While his coalition collapses, Trump is trying to win the people back with bread and circus. He wanted to hand out $2,000 to every American from the tariff taxes he instituted, changed his stance from supporting the release of the Epstein files to obstruction, and continued his lowbrow comic shtick. When all that failed he invaded Venezuela and started floating the idea of a land war with the European Union.

These tactics aren’t going to work. Any hope Trump had for that elusive 3rd term is now long gone. With his net approval among Gen Z collapsing by more than 50 points in about a year, that well is poisoned.

For Progressives, the best plan of attack here is to start ignoring the problem. Give Trump as little attention as possible. Speak positively about Republicans who break the mold. Allow the Right room to change without humiliating or castigating anyone.

Finally, the Left needs to look in the mirror. It needs to figure out what went so horribly in the past that millions of reasonable Americans preferred Trump to what the Left had to offer.

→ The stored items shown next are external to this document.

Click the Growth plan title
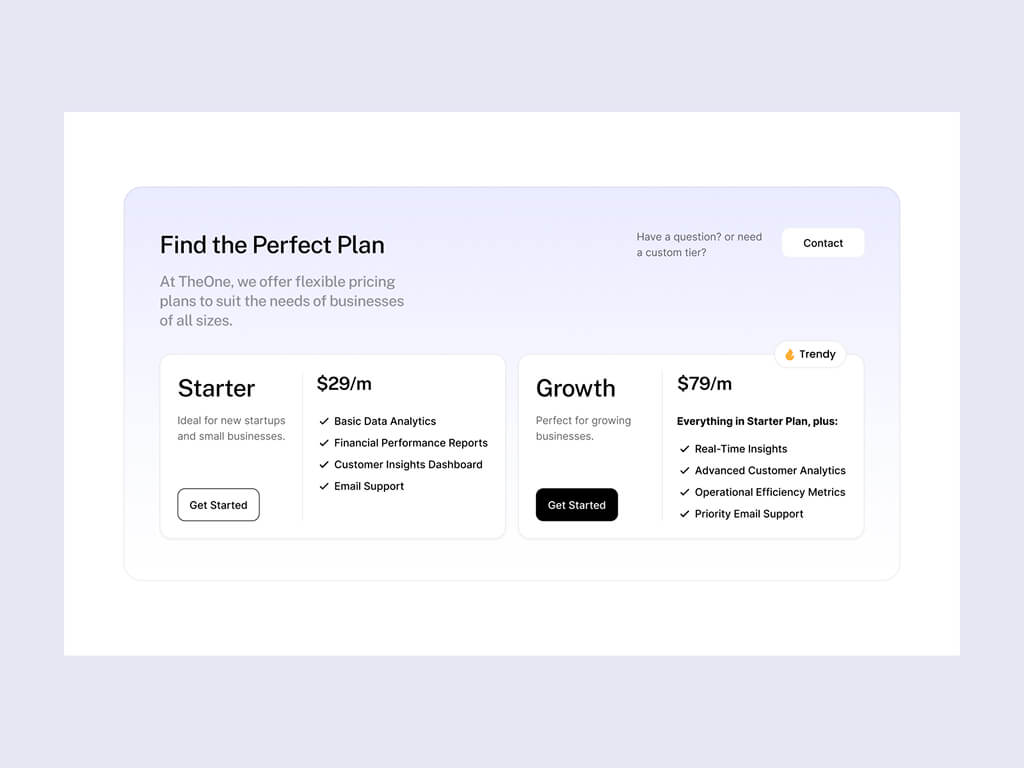 point(575,388)
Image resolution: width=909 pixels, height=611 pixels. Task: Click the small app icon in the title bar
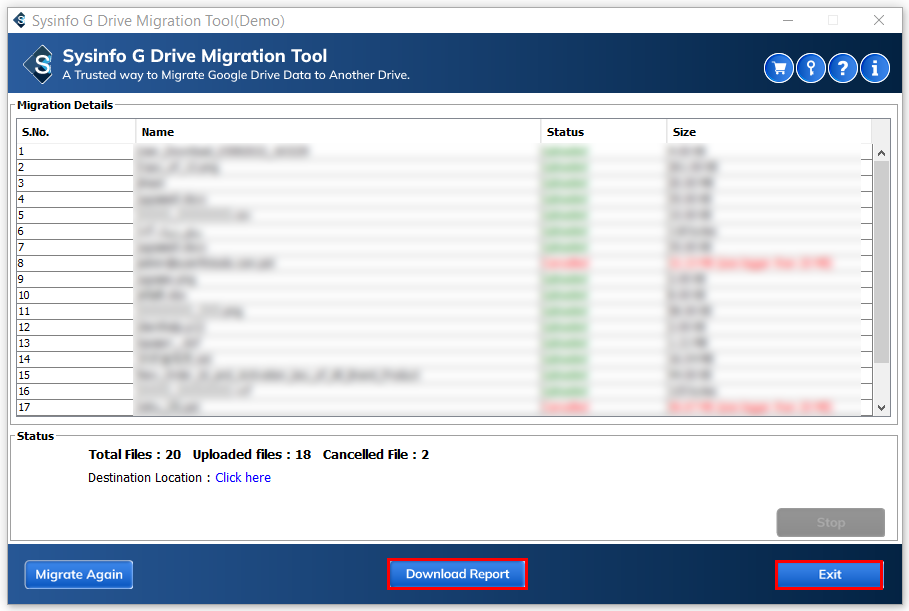[19, 20]
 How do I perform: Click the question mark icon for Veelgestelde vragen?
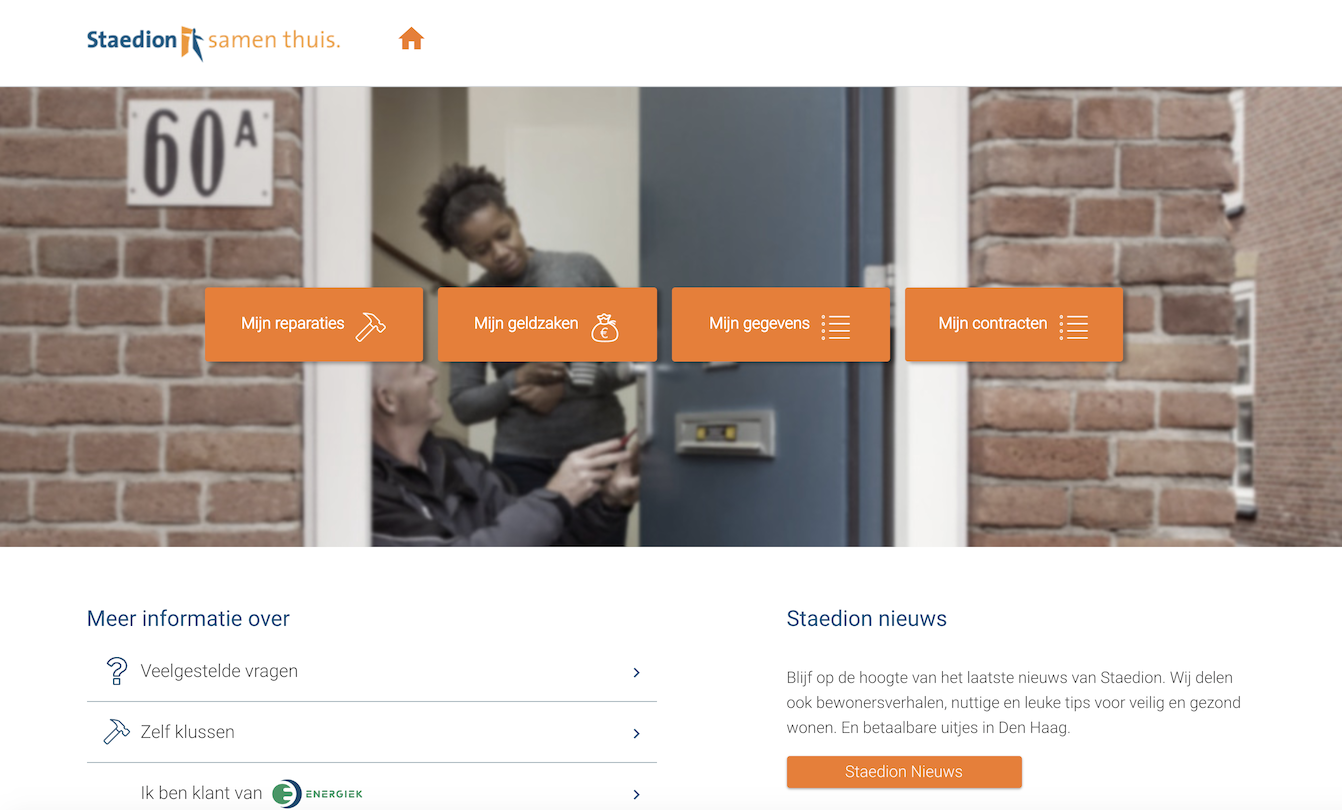117,671
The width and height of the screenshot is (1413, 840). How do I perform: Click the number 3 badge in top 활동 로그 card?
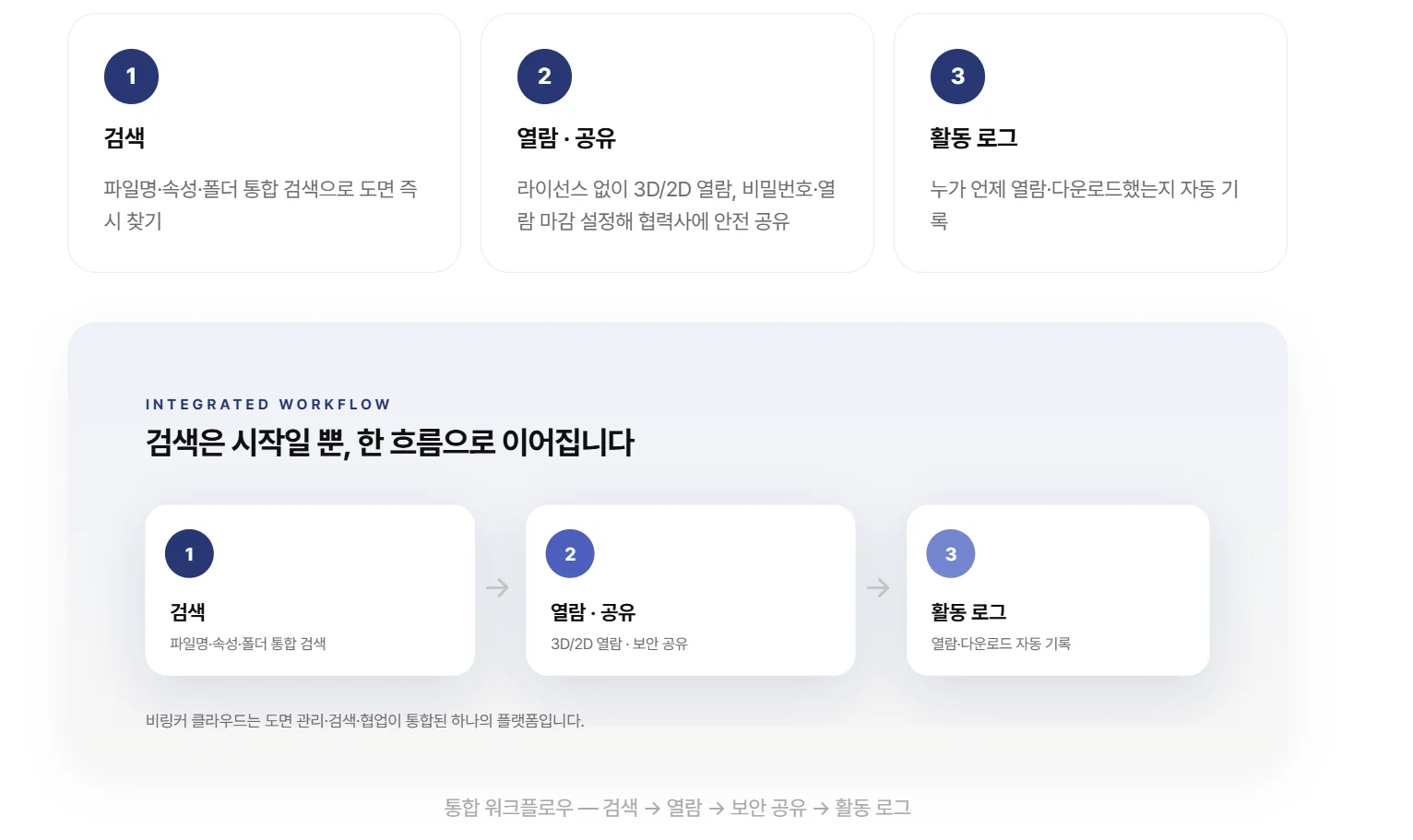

I have a suggestion for them: Don’t try to fix things by giving some people better boats. A rising tide raises all ships. Fix the damn economy.

The Left’s platform failure is a perfect example of why they say, “the road to Hell is paved with good intentions.” This agenda brought us no closer to fixing poverty, and people are pissed off to boot.

Trump’s bread and circus act has gotten old.

Mr. President… my bread is stale. Your circus, it bores me.

I have no question as to what Trump’s former Gen Z supporters are thinking. They know they’ll never own a home, that higher education is a pyramid scheme that preys upon the youth, and that their own government cares more to help people overseas than it does them.

Many thought Trump was their last hope, and he turned on them. Do you know what they’re thinking now?

They have nothing left to lose.

As Gen Z ages, some of them will take office and power. If they don’t find hope soon, they’ll take that power away from everyone else. And that’s how democracy dies.

If you love our Republic, stand as Dr. Martin Luther King Jr. would have. Firmly and peacefully. Let your voice be loud and exclaim for nothing but peace. Register to vote and elect people who love These United States, not the power to be held within it.

We demand better.

Journalist Ethan Lieberman is a producer with the Palast Investigative Fund.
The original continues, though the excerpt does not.